(Beginning of EXCERPTED RECORDS)

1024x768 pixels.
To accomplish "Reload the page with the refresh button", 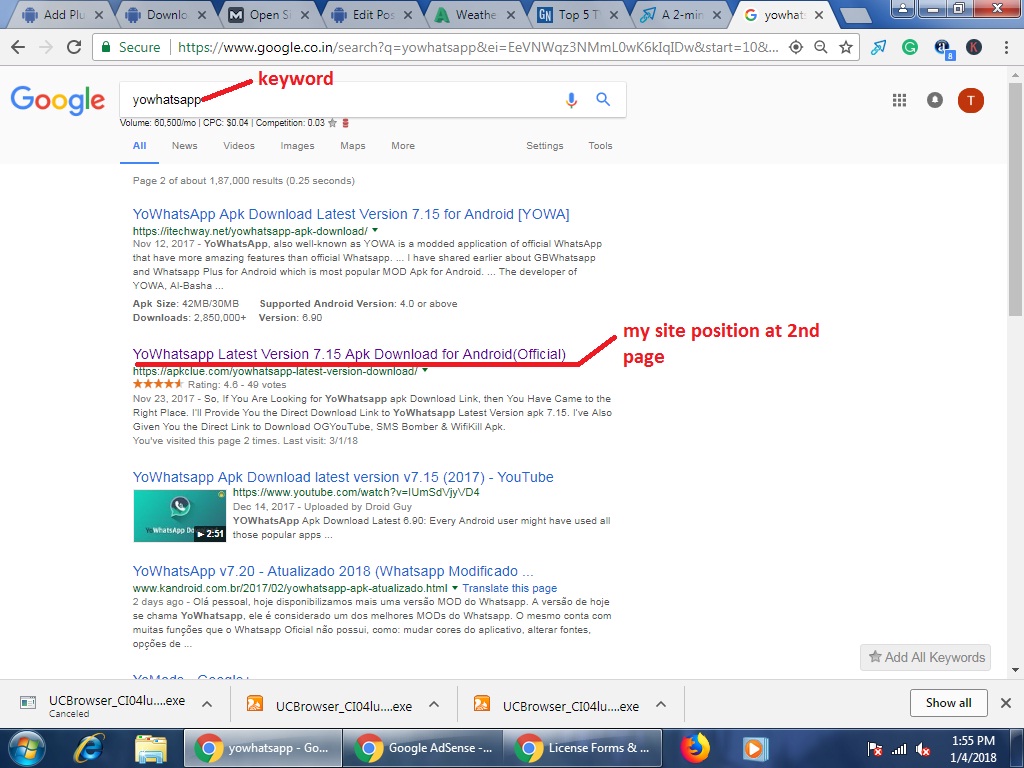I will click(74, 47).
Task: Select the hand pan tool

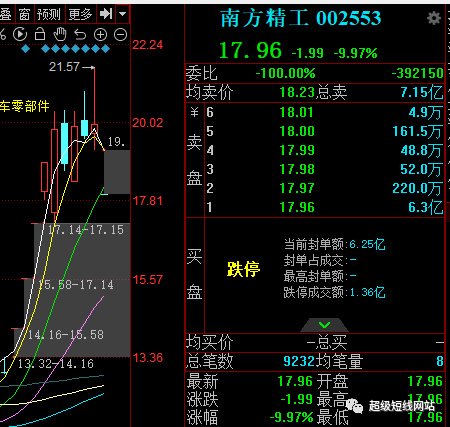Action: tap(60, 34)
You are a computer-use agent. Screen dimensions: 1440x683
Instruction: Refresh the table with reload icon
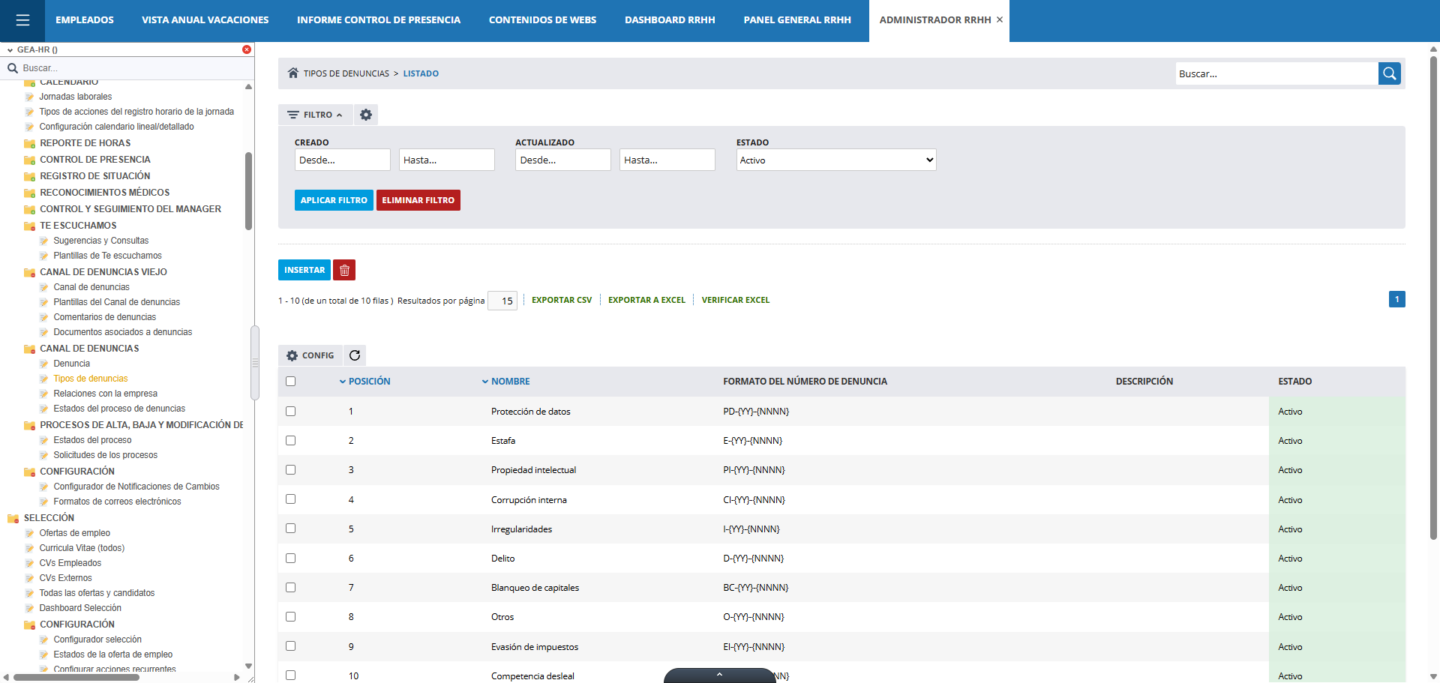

(End of EXCERPTED RECORDS)

(PROBLEM STATEMENT) Give back exactly the lines from the line with "Task: Select the hand pan tool" through the final line of the entries above, and keep pictures out of the copy.

(ANSWER SECTION)
Task: Select the hand pan tool

Action: tap(60, 34)
You are a computer-use agent. Screen dimensions: 1440x683
Instruction: Refresh the table with reload icon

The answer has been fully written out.